The task:
Please copy out the part of the 2019 breeding-species article between "Our rarest kiwi" and "to the population.", inclusive.

Page excerpt:
——————————

The Department of Conservation has named its top breeding species for 2019.
Rowi kiwi and takahē are the dual breeding success stories of 2019, and both made notable strides in restoring their populations during the year.
DOC operations manager Deidre Vercoe said it was good to celebrate the species making strides in reinvigorating their numbers, and a lot of intensive management is behind the gains.
"It's great to see that populations of vulnerable flightless birds like kiwi and takahē are making progress. As we refine current techniques and look for new ways to manage pest populations, we can expect to see further progress in the recovery of our taonga species," she said.
Our rarest kiwi
Rowi kiwi were down to a population of about 160 birds in the 1990s, Franz Josef biodiversity ranger Tracey Dearlove said. But there are now about 600 birds.
The rowi and their caretakers have earned a pat on the back because of two big wins for the breeding programme this year, she said. Genetic diversity had been boosted, and a young cohort of kiwi hd thrived so well at a new site that they were poised to soon become the second mainland wild breeding population.
An intensive rowi database is kept showing the genetic inheritance of each chick. This year there had been less focus on increasing the numbers, and more focus on helping birds with less surviving offspring so far - so their genes add more diversity and strength to the population.
Rowi chicks only have a 5 percent chance of survival in the wild, because stoats kill them when they are little. Operation Nest Egg is an ongoing programme to hatch the eggs and raise the chicks to one-year-olds on predator-free islands.

——————————

Supplied records:
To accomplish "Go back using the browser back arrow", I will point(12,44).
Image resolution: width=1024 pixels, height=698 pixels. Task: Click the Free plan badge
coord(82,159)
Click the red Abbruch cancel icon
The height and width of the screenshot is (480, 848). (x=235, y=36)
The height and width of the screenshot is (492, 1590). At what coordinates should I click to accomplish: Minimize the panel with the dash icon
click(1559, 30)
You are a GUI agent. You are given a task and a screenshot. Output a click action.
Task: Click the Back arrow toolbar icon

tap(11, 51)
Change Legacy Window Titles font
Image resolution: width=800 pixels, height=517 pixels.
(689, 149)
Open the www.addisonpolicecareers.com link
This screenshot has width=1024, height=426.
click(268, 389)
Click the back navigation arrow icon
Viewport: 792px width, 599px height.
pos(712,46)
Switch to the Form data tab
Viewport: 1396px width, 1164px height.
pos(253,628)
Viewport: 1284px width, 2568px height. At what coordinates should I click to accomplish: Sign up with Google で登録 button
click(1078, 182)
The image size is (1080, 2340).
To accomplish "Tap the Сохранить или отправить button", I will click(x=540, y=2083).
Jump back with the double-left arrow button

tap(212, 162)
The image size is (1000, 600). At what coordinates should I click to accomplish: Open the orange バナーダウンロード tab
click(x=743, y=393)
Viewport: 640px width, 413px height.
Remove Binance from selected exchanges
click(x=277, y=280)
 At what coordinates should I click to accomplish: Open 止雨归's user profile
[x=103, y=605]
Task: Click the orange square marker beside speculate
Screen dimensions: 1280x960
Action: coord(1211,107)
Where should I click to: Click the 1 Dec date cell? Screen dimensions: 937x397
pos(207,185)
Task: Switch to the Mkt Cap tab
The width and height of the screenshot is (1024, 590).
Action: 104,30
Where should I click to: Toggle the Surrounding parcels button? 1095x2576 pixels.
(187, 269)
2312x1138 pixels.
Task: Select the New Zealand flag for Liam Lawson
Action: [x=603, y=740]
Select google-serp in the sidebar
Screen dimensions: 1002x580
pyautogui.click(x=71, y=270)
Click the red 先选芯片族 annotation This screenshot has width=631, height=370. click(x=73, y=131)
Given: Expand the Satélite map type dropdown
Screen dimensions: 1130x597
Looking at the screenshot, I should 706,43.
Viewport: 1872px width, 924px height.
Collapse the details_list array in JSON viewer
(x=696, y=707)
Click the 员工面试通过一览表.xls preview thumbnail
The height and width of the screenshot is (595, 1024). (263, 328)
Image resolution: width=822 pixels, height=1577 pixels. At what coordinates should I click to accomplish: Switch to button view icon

——————————

Task solution:
Our rarest kiwi
Rowi kiwi were down to a population of about 160 birds in the 1990s, Franz Josef biodiversity ranger Tracey Dearlove said. But there are now about 600 birds.
The rowi and their caretakers have earned a pat on the back because of two big wins for the breeding programme this year, she said. Genetic diversity had been boosted, and a young cohort of kiwi hd thrived so well at a new site that they were poised to soon become the second mainland wild breeding population.
An intensive rowi database is kept showing the genetic inheritance of each chick. This year there had been less focus on increasing the numbers, and more focus on helping birds with less surviving offspring so far - so their genes add more diversity and strength to the population.